While getting up close and personal with creepy crawlies might not be everyone’s cup of tea, for Huitzilopochtli it has been a lifelong pursuit. Growing up in both the U.S. and Mexico, his fascination with bugs started young. After visiting an entomology lab at UC Berkeley in elementary school, he knew he had found his calling. “Ever since that day, it’s been my one goal. Every step I’ve taken has been to get closer to becoming an entomologist.”
Early in his time with the lab, Joyce got a grant that could pay Huitzilopochtli for a year. As that funding was timing out, LAEP was getting off the ground, and Joyce connected the dots. “I thought LAEP would allow him another year in the lab to learn additional research skills,” she recalls.

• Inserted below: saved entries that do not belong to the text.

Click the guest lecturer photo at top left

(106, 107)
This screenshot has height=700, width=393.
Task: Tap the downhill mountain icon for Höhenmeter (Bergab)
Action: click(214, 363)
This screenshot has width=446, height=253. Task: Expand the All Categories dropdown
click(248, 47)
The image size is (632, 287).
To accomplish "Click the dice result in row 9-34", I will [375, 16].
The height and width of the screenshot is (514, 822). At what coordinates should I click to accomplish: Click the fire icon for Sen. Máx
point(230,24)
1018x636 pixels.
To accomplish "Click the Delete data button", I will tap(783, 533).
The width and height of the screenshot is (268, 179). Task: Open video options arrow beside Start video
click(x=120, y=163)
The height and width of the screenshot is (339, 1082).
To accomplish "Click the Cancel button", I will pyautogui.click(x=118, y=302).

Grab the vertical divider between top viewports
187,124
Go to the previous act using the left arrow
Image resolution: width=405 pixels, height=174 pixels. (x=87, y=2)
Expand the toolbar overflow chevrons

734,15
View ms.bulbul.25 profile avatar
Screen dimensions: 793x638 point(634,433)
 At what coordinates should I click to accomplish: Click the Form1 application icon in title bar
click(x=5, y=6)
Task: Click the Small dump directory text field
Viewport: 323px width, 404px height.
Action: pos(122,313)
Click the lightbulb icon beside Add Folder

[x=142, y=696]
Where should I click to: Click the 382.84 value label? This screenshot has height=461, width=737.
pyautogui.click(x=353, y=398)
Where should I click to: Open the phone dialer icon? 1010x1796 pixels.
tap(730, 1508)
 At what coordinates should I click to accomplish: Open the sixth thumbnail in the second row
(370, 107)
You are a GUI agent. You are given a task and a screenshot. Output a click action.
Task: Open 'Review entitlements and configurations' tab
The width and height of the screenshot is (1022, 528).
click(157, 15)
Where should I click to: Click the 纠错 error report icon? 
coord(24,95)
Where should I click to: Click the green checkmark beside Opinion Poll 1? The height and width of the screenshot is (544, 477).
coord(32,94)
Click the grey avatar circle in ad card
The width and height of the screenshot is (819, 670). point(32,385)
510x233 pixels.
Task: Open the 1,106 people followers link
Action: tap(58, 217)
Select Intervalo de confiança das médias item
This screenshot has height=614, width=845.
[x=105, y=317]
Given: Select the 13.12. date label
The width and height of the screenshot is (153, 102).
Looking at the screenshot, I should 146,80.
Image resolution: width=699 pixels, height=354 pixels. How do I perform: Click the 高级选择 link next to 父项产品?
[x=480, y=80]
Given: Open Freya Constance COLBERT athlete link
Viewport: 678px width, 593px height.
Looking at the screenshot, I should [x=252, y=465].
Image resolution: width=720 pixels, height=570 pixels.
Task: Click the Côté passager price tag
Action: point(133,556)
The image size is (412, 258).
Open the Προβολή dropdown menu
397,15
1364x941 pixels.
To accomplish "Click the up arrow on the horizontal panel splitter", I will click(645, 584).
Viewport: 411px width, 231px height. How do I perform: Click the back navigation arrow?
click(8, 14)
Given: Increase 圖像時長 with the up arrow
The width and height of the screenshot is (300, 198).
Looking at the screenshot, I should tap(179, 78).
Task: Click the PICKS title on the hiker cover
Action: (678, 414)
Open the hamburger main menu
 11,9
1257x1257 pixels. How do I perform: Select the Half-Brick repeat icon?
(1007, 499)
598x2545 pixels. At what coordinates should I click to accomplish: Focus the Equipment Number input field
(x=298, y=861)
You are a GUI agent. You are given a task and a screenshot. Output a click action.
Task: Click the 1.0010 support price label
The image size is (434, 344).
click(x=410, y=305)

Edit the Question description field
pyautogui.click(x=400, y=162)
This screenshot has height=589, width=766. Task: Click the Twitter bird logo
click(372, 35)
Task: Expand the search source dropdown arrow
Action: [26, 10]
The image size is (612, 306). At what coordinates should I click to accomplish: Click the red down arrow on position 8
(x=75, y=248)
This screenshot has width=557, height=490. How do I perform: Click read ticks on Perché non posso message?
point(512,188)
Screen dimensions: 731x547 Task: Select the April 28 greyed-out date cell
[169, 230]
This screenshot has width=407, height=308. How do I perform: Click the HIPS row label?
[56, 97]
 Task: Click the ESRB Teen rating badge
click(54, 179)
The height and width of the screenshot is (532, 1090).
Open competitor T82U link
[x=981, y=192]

“Many student research positions run for six or eight weeks in the summer. Those programs are really fun and educational, but experiencing research across an entire academic year exposes a student to different parts of a project and helps them find their career fit,” explains Joyce. “You might discover that you love fieldwork, for instance, but you are less of a lab person. And spending more time with a research group helps this path feel attainable.”
For his part, Huitzilopochtli is making the most of the extra year of paid research. He created and presented a poster at the Entomology Society of America conference and plans to submit a paper for publication in the near future, lining up the purposeful strides that will put his dream job in reach.
Sara Bock provided the profile of Victoria Morales Vargas for this piece.